= Lene Koch =

Danish feminist academic (born 1947)

Lene Koch (born 1947) is a Danish academic researcher, feminist and historian. She was one of the driving forces behind the establishment of the Centre for Women's Research at the University of Copenhagen which she headed from 1981 to 1985. In the late 1980s, she began to specialize in eugenics, conducting a study into test tube fertilization in Denmark. In 1988, she succeeded Nynne Koch as head of Kvinfo, the Danish Centre for Research on Women and Gender. From 1990, she returned to her eugenics research, heading Copenhagen University's Health Services Research Department until she became professor emeritus.

==Early life, education and family==
Born in Virum on 31 July 1947, Lene Koch is the daughter of the library inspector Ole Carl Valdemar Koch (1920–90) and his wife Anna Marie née Ludvigsen (1920–84). In 1972 she gave birth to Nanna ten months later left the father who subsequently cared for her daughter. In 1979 she married the high court judge Henrik Kristian Zahle (born 1943) with whom she gave birth to a second child, Maria.
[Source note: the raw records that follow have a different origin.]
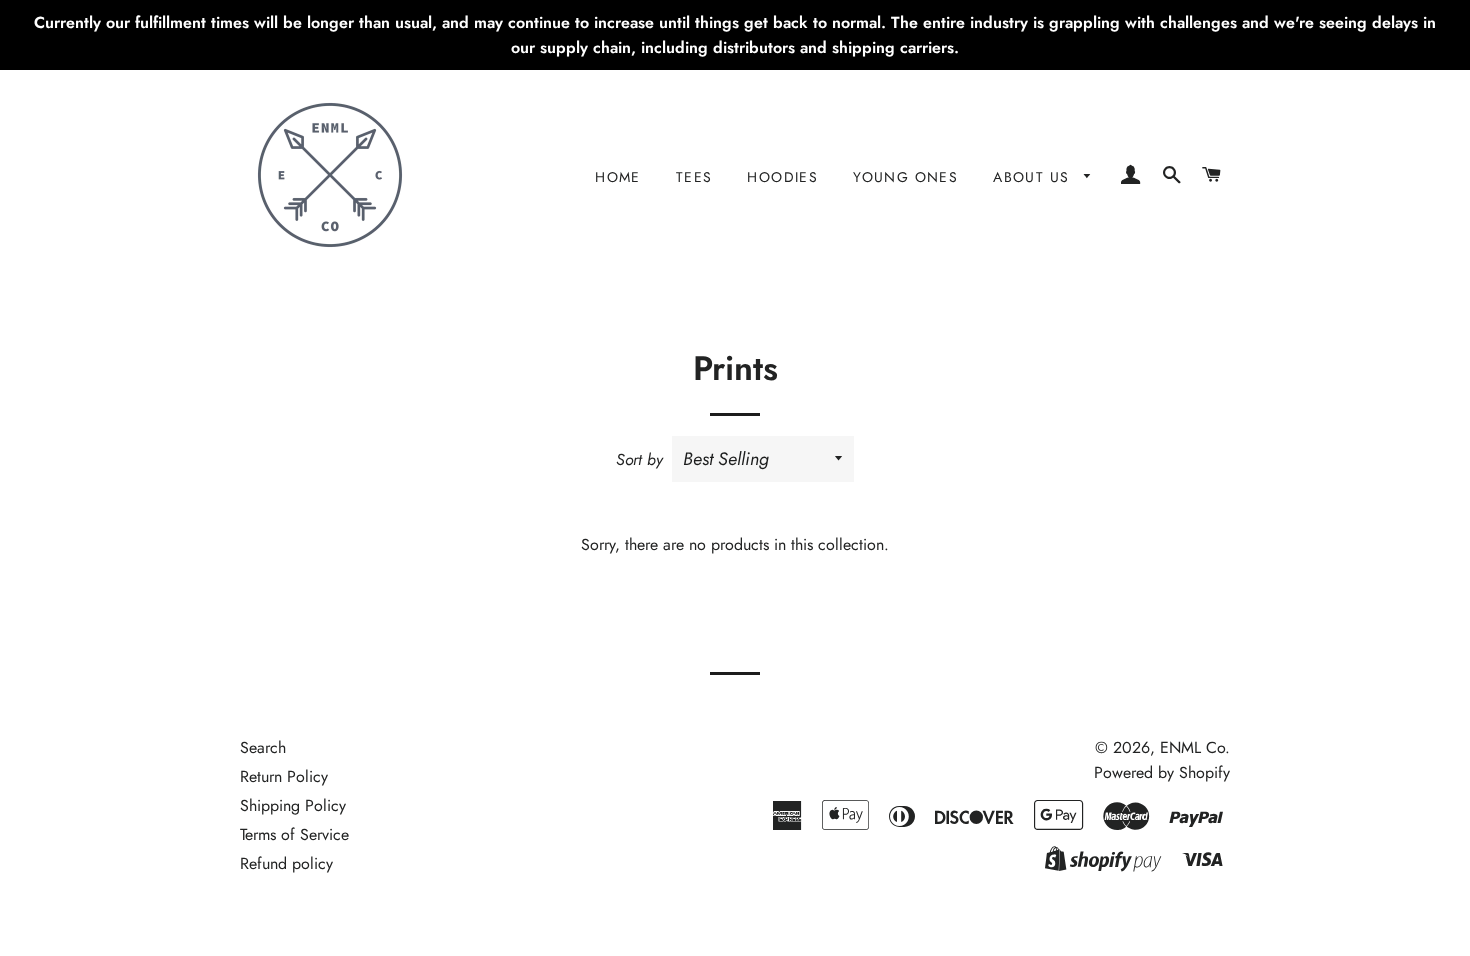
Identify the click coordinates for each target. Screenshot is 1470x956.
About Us (1034, 177)
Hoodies (782, 177)
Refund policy (286, 863)
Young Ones (905, 177)
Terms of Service (294, 834)
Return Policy (284, 776)
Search (263, 747)
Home (618, 177)
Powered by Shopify (1162, 772)
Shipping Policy (293, 805)
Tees (694, 177)
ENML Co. (1195, 747)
Raised in an academic, Grundtvig-inspired home, Koch attended N. Zahle's School, where she was specially interested in physics and chemistry. In 1967, she matriculated from Øregård Gymnasium. After first studying classics at the University of Copenhagen, in 1978 she earned a master's degree in English and history. While studying, in the early 1970s she was one of the leading figures in the Students' Council, where she first became interested in women's research.

==Career==
One of the driving forces behind the University of Copenhagen's increasing interest in women's studies, from 1981 to 1985 she managed the institution's newly established Centre for Women's Research (Center for Kvindeforskning). There she took a special interest in American feminist historians, including Linda Gordon and Carroll Smith-Rosenberg, which she covered in her 1984 anthology Hendes egen verden (published in English as A heritage of her own: Woman's body, woman's right). In 1986, she received a grant from the Management Group for Women's Research (Styringsgruppen for Kvindeforskning) which enabled her to research motherhood in Denmark, examining in particular the artificial insemination of infertile women.
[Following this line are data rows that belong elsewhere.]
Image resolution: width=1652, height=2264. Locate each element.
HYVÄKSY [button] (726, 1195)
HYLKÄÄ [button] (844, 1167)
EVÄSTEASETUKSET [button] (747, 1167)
In 1988, Lene Koch succeeded Nynne Koch as head of the women and gender research organization, Kvinfo, where she relaunched the journal Forum for kvindeforskning (Forum for Women's Research), addressing new trends in women's research. In 1990, she was engaged as a lecturer in health research at Copenhagen University's Panum Institute. There she has been a major contributor to research on eugenics, hereditary biology and fetal diagnostics, publishing widely on these and related subjects. She headed Copenhagen University's Health Services Research Department until her retirement when she became professor emeritus.